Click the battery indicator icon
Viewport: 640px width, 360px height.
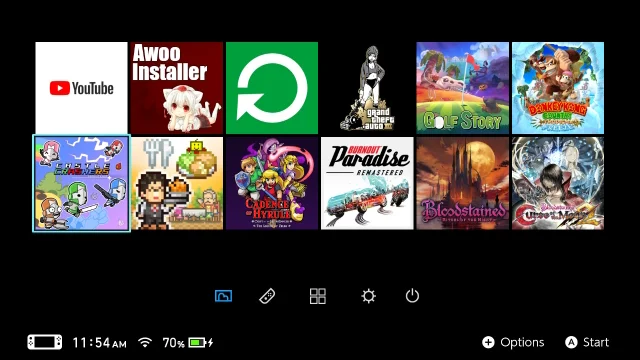pyautogui.click(x=201, y=342)
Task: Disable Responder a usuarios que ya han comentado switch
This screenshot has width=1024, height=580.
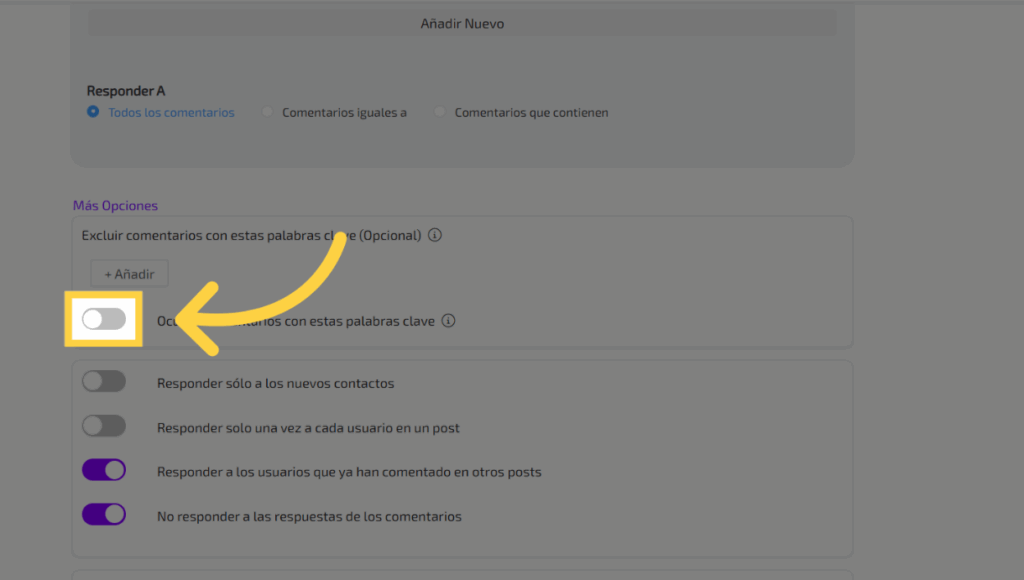Action: coord(104,470)
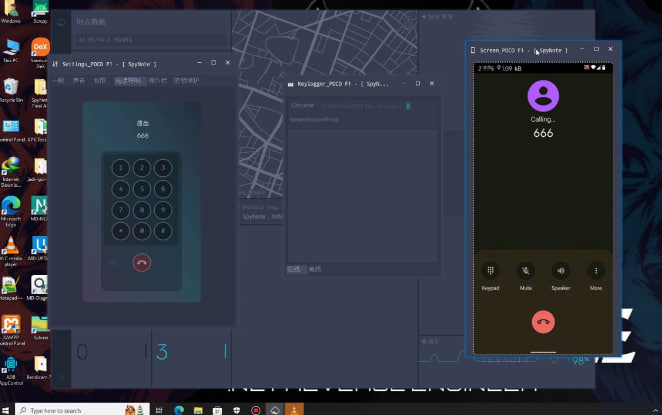This screenshot has height=415, width=662.
Task: Switch to the 在线 tab in Keylogger window
Action: click(x=294, y=268)
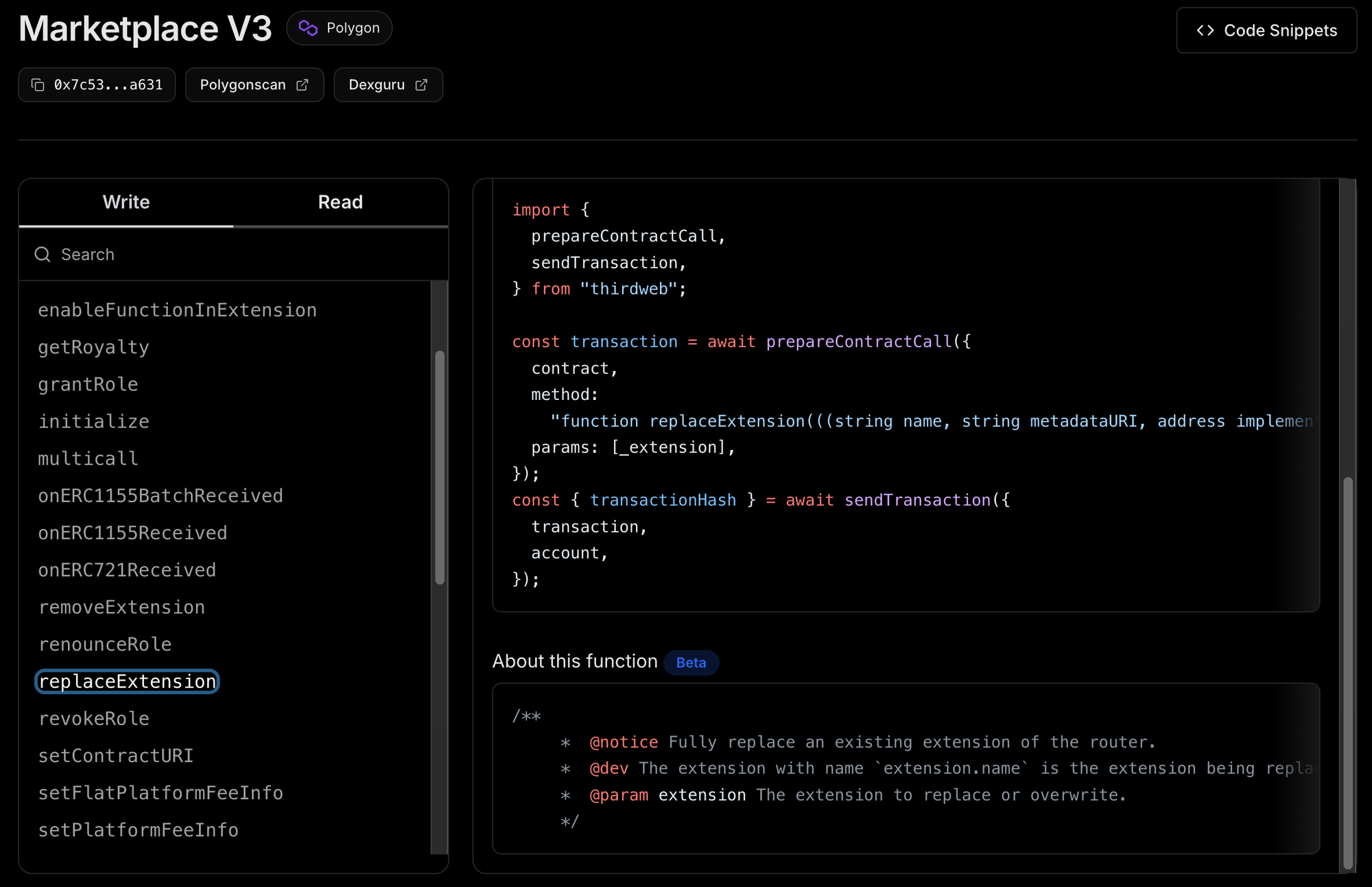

☆ ☆ ☆ ☆ ☆

Exercise instructions: Replace "Disable" with "Enable" in the items from the line containing "Task: Disable Responder" through the end of the items, inclusive, and leave everything else unchanged. Omit the pictures from your answer.

Result:
Task: Enable Responder a usuarios que ya han comentado switch
This screenshot has width=1024, height=580.
Action: coord(104,470)
This screenshot has height=415, width=662.
Task: Switch to the 在线 tab in Keylogger window
Action: click(x=294, y=268)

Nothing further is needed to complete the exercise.